John learned about the COPD Foundation (COPDF) through his first advocacy assignment, an educational film. Karen Deitemeyer, COPD State Captain, Florida, and Edna Shattuck, COPDF Board Member, were also participants. “Karen told me about COPDF and the rest is history.” Eventually, John became a Captain for his state of Wisconsin.
As a State Captain, John lobbied on Capitol Hill in 2014 with the Foundation (COPDF) in Washington, D.C., to meet with the offices of many members of Congress urging “Yay” votes on legislation favoring COPD Medicare reimbursements. He was able to get appointments with the offices of 4 Congressmen and with both of his Senators offices . He is most proud to have “attended and actively participated in the Town Hall at the National Institutes of Health headquarters to help put together the long awaited National Action Plan for COPD. Each year, he also sits as a full voting Patient Reviewer for research grant applications for the Congressionally Directed Medical Research Program’s peer review. and is on the Board of Directors for the US COPD Coalition and also for EFFORTS, an international patient support group.
Reaching Individuals with COPD
John considers himself one of the lucky ones, staying out of the hospital and having a good grasp on what to watch for. “I am fortunate that, even at Stage 4, I have not had an exacerbation that has landed me in the hospital. I am absolutely convinced that through better educating COPD patients (I actually refer to us as COPDers) exacerbations can be reduced, hospital admissions and readmissions can be reduced and overall quality of life improved. Even something as seemingly easy as using daily inhalers is something that I would guess most individuals with COPD do not do completely correctly.”
This is because there is “far too little known about living with COPD. 50% of those with COPD do not even know they have it. Then, when diagnosed, many do not know where to turn for help to afford their medications, to decide whether they are able to continue working, to find affordable care and support among other COPD patients. Patients simply do not receive enough information initially and then not enough follow-up or ongoing education and support.”
John firmly believes “we can do a better job of educating the public on the warning signs for COPD and educate the patient on how to increase their Quality of Life living with COPD. Teach and train the patients, then perhaps involve them with other patients.
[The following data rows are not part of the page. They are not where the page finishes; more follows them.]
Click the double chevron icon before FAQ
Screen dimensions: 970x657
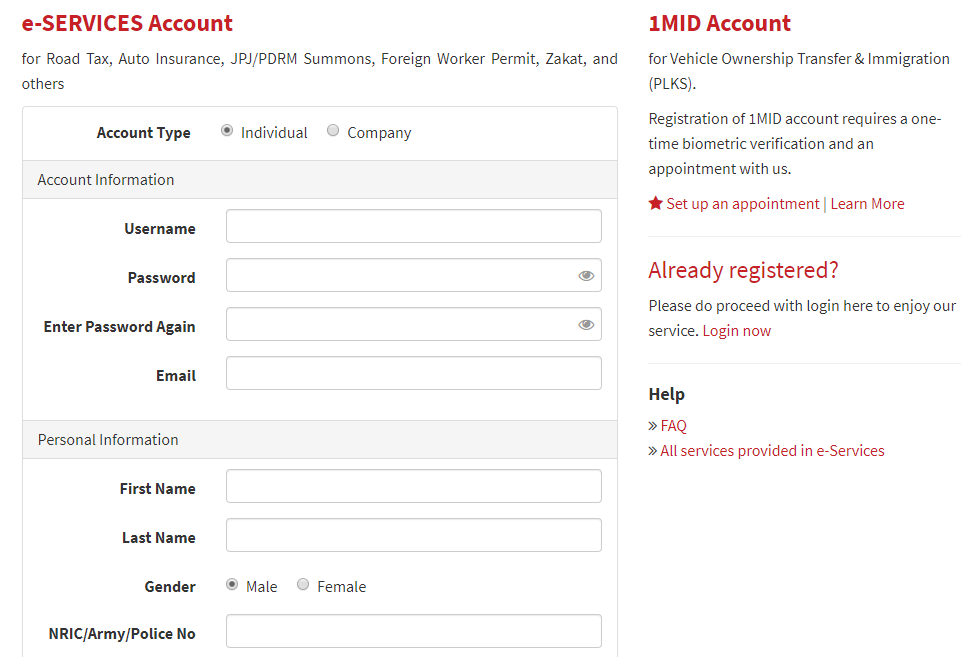[653, 426]
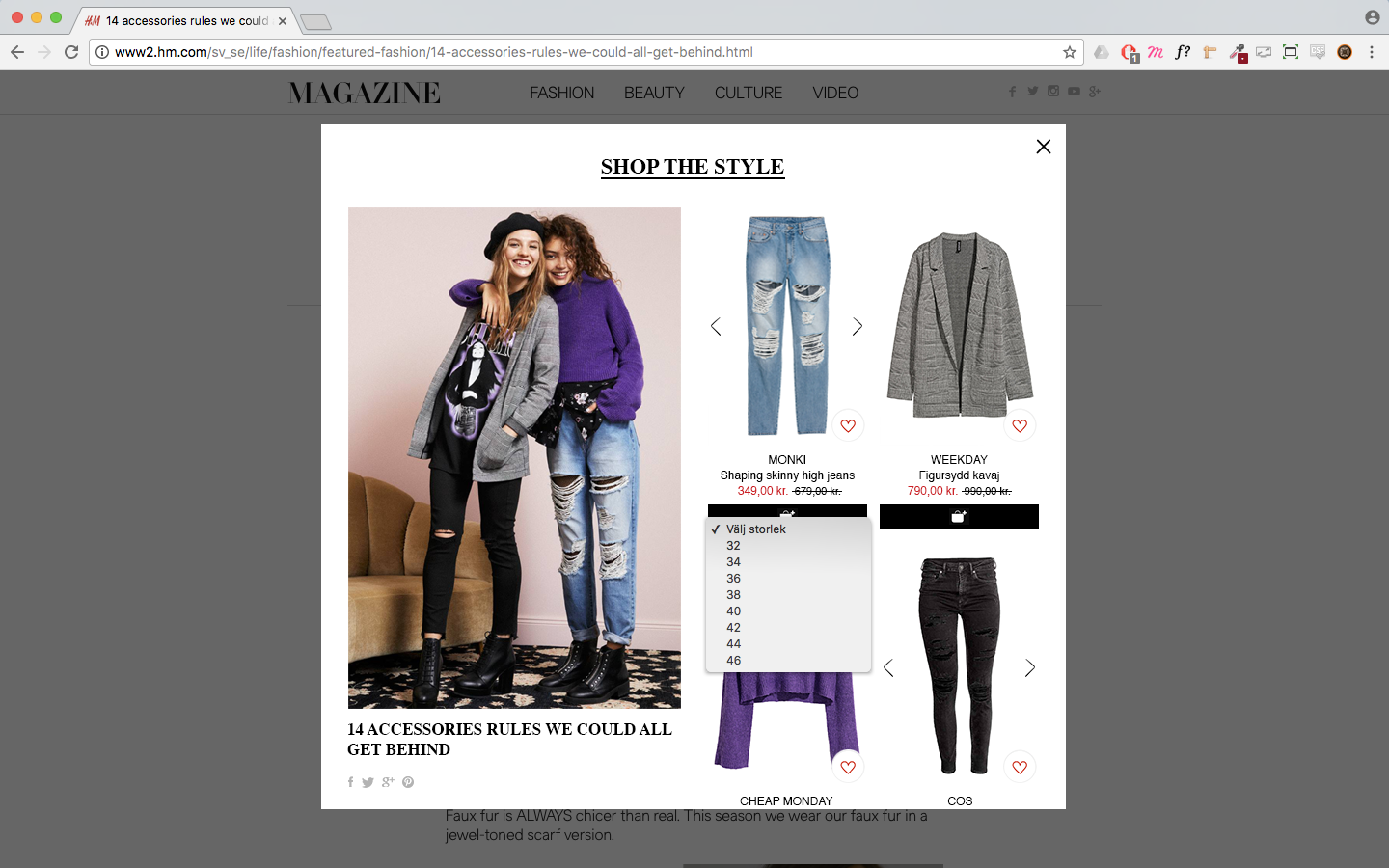Go to next item after black jeans

click(x=1030, y=667)

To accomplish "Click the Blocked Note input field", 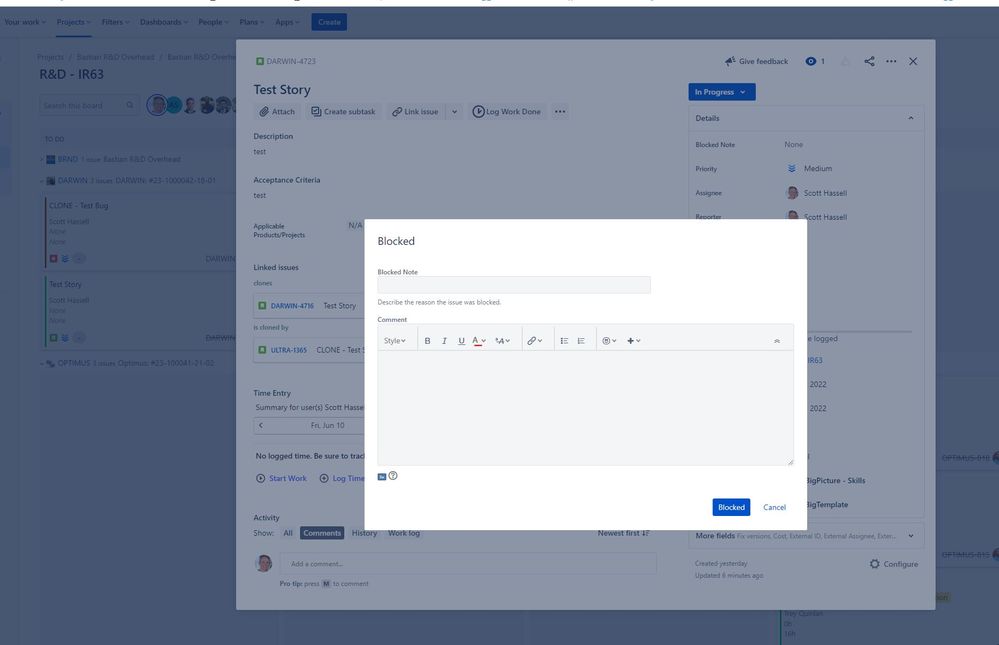I will tap(513, 284).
Patients listen to patients!” John’s Advice to Others For anyone interested in helping people with COPD: “Resources are desperately needed. Specifically, money is needed for funding research, for education, for awareness and to revisit Medicare allowances for those on supplemental O2.”
For friends, family and caregivers of those who live with COPD: “Please understand that we individuals with COPD aren’t lazy or trying to get a ‘free ride’. We do what we can and sometimes more than we feel we can. Educate yourself and help your COPDer become more educated. Unfortunately, some individuals with COPD don’t fully realize the benefits of pulmonary rehabilitation and staying active daily.”
And, finally, for someone newly diagnosed with COPD: “Take off your shoes and socks and carefully examine the bottoms of your feet. You won’t find an expiration date! Learn about COPD. Become a ‘partner in care’ with your physician. Keep moving…exercise is key. Take ownership of your COPD. It’s yours, so keep a positive mental attitude and keep living your life. It’s not the end, it’s just a new chapter.”